• Aim of the task: Set down exactly the lines below, starting at the one that contains "Image resolution: width=660, height=2576." and ending at the one that contains "Sem categoria (223, 136)", with both of those lines included and nothing else.

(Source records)
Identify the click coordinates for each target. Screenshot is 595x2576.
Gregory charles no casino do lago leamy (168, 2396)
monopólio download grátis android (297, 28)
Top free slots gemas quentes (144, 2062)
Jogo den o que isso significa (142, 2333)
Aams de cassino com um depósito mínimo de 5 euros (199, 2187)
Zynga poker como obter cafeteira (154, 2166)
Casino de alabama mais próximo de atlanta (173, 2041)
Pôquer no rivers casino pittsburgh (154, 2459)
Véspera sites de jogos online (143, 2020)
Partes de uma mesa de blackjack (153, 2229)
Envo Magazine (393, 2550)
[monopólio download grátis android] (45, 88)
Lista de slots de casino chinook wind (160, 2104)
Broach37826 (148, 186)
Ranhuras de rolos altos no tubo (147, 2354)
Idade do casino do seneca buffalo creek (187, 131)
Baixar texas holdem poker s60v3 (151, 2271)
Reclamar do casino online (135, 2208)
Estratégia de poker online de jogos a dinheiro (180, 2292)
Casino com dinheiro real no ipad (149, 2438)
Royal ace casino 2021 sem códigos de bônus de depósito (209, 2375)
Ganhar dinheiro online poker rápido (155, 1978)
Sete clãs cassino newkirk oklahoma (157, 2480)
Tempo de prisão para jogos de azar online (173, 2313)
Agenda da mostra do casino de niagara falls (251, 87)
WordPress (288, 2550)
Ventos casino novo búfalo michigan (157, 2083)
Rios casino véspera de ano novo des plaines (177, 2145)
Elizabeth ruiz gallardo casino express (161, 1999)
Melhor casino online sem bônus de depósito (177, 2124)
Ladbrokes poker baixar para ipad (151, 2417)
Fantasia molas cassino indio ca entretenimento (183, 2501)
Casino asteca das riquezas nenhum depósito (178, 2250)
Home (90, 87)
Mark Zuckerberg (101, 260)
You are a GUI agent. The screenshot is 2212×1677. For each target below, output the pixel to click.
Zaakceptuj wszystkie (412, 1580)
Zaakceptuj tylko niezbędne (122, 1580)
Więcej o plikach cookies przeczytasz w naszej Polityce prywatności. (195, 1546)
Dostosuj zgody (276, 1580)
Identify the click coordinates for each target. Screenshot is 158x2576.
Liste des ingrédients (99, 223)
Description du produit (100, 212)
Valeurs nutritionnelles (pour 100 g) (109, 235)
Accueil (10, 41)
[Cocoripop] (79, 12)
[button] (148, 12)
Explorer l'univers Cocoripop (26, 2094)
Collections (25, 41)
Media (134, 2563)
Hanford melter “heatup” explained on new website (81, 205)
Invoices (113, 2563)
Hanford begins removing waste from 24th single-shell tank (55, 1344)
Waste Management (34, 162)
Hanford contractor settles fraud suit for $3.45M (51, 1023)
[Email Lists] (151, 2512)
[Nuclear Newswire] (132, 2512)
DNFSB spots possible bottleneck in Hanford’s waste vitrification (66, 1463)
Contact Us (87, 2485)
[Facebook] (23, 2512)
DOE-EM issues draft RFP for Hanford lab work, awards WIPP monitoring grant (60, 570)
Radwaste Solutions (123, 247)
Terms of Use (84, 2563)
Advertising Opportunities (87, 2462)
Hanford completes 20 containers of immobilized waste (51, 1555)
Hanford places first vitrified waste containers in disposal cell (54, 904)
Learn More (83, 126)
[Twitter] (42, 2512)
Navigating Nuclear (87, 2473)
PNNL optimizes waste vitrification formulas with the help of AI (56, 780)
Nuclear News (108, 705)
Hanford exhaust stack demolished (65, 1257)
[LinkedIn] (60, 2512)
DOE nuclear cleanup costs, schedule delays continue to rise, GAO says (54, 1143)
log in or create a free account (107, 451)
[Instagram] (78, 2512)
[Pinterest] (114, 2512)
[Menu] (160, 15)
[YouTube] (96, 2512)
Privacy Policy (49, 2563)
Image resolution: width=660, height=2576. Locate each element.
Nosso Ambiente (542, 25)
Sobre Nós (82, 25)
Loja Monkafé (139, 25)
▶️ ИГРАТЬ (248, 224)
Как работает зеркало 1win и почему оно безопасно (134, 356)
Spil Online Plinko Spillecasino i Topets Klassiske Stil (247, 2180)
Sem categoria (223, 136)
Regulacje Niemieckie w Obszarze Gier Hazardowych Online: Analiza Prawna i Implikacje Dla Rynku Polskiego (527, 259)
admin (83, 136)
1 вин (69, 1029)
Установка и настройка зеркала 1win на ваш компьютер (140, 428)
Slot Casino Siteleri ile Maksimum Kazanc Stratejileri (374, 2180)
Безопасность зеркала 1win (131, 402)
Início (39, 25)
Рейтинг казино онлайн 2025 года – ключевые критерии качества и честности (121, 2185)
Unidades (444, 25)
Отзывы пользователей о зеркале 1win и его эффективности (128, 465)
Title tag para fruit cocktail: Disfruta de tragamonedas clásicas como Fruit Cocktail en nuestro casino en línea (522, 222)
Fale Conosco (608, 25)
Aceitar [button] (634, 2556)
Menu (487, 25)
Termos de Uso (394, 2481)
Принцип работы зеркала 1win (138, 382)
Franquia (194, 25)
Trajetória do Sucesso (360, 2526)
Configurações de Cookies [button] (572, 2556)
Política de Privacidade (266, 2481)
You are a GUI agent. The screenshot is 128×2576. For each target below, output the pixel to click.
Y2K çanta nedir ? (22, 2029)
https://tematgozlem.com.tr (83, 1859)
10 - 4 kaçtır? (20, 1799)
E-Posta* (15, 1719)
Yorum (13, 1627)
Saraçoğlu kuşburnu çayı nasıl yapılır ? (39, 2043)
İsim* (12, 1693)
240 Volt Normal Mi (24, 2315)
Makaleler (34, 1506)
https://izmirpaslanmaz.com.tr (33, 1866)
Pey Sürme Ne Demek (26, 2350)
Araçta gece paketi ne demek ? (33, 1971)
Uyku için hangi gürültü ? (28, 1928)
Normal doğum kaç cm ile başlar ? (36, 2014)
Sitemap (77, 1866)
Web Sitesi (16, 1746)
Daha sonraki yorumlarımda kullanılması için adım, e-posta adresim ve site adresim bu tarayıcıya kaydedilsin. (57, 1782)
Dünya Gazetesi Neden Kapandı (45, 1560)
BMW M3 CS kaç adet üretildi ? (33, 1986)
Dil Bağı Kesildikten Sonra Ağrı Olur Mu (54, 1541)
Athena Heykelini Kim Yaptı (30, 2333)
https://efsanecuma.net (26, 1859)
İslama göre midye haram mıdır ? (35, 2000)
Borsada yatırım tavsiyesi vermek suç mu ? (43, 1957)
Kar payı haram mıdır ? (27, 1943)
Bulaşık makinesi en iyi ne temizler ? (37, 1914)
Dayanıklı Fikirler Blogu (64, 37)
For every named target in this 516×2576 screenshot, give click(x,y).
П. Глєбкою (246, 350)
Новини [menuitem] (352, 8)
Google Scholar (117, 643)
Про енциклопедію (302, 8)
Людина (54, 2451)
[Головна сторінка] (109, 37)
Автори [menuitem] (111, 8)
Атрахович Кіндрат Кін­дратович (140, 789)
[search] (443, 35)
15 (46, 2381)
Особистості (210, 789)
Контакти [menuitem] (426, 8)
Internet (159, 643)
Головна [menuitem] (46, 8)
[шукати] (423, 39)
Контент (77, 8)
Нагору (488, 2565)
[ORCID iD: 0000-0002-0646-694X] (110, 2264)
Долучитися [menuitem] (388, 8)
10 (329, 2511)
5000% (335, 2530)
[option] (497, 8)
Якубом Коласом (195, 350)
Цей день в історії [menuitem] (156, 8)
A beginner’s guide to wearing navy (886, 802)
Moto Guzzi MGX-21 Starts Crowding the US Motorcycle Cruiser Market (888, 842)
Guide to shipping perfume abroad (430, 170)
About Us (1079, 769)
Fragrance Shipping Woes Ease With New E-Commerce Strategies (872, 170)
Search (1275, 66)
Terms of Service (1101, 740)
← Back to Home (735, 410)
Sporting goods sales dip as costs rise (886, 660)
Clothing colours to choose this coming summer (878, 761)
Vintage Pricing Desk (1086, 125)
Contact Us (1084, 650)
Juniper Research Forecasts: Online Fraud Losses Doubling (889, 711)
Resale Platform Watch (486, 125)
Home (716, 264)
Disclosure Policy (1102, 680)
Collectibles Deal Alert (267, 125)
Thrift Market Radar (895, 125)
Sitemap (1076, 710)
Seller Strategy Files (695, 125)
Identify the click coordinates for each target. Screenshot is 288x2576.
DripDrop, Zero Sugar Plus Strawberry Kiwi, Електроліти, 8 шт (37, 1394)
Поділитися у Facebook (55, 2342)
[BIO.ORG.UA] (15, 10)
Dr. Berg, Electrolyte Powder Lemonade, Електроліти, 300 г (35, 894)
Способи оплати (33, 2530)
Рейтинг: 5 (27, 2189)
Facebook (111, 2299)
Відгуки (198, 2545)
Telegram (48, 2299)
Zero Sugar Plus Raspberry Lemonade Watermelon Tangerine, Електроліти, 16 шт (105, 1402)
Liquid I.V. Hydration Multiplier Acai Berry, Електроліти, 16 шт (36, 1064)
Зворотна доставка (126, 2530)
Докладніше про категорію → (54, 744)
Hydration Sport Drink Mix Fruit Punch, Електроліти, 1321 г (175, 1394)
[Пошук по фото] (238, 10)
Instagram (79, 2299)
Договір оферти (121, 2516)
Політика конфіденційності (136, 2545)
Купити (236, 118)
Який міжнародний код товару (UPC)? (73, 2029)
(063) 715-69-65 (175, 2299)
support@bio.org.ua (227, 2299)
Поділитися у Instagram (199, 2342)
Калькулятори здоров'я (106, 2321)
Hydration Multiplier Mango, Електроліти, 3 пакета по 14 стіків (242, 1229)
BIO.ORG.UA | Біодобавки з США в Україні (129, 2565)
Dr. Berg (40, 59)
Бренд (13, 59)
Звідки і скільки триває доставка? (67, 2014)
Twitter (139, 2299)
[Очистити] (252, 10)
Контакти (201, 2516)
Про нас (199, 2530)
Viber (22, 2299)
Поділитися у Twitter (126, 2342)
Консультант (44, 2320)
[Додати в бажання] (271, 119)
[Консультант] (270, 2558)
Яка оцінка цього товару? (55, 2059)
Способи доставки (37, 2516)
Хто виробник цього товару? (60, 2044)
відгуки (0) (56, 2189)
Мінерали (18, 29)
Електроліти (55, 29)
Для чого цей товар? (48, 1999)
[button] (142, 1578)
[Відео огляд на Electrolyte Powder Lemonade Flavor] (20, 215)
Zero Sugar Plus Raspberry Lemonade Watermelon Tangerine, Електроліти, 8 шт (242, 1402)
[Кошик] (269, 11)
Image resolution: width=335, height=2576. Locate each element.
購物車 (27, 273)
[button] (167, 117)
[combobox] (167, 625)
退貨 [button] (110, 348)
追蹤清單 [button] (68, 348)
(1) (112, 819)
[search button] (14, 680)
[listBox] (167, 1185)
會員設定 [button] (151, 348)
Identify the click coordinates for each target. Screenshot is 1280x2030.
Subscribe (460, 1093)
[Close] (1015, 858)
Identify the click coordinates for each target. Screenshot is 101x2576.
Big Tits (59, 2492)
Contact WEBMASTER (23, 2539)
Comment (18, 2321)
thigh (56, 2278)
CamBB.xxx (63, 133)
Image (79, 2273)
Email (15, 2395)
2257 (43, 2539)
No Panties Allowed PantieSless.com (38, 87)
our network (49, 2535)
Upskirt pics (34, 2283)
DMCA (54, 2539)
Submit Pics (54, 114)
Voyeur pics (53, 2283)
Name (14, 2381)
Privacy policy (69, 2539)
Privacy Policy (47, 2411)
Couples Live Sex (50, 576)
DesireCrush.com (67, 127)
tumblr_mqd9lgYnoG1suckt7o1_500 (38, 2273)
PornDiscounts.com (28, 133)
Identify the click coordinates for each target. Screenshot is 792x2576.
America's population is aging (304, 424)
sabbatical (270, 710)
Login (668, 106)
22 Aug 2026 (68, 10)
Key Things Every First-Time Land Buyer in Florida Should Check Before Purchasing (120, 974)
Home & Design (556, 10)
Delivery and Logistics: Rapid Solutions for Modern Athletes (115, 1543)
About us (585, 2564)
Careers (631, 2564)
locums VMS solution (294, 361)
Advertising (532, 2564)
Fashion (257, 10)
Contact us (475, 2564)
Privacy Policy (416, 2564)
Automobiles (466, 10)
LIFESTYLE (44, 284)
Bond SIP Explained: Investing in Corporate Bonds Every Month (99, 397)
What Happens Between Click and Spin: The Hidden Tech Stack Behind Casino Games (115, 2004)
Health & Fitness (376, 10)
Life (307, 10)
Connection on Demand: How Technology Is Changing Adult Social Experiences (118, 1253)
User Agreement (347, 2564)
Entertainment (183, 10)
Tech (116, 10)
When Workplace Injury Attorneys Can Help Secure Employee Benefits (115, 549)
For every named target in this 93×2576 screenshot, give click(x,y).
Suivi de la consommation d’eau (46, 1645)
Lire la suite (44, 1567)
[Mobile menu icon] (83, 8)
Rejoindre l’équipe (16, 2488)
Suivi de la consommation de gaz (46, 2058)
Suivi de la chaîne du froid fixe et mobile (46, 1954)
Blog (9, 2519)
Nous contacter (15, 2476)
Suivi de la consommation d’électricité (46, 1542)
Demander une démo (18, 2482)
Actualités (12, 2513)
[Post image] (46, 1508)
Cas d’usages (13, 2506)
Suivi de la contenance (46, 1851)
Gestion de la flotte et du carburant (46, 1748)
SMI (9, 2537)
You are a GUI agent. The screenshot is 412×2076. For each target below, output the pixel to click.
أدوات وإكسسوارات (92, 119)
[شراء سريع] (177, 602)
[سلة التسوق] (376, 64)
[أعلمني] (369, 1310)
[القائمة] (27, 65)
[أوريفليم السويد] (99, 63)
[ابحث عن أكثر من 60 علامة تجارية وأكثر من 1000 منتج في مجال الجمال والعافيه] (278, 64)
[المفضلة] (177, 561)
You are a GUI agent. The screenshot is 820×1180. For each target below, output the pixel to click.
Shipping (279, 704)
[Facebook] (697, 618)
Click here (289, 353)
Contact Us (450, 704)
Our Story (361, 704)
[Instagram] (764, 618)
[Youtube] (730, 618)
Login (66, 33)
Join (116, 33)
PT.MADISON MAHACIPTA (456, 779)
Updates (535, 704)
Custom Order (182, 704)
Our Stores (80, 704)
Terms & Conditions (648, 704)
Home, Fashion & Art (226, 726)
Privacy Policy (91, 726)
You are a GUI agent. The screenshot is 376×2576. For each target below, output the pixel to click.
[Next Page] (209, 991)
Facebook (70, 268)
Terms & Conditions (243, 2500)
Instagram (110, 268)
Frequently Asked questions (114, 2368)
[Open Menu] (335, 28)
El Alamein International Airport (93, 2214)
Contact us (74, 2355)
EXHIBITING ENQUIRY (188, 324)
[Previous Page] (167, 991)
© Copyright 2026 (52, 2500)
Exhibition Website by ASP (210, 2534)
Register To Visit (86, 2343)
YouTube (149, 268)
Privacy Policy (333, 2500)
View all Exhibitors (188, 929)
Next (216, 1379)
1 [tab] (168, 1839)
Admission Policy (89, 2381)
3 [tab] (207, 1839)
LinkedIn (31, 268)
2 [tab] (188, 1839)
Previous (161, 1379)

• Exercise output:
Image resolution: width=660, height=2576. Locate each element.
Nosso Ambiente (542, 25)
Sobre Nós (82, 25)
Loja Monkafé (139, 25)
▶️ ИГРАТЬ (248, 224)
Как работает зеркало 1win и почему оно безопасно (134, 356)
Spil Online Plinko Spillecasino i Topets Klassiske Stil (247, 2180)
Sem categoria (223, 136)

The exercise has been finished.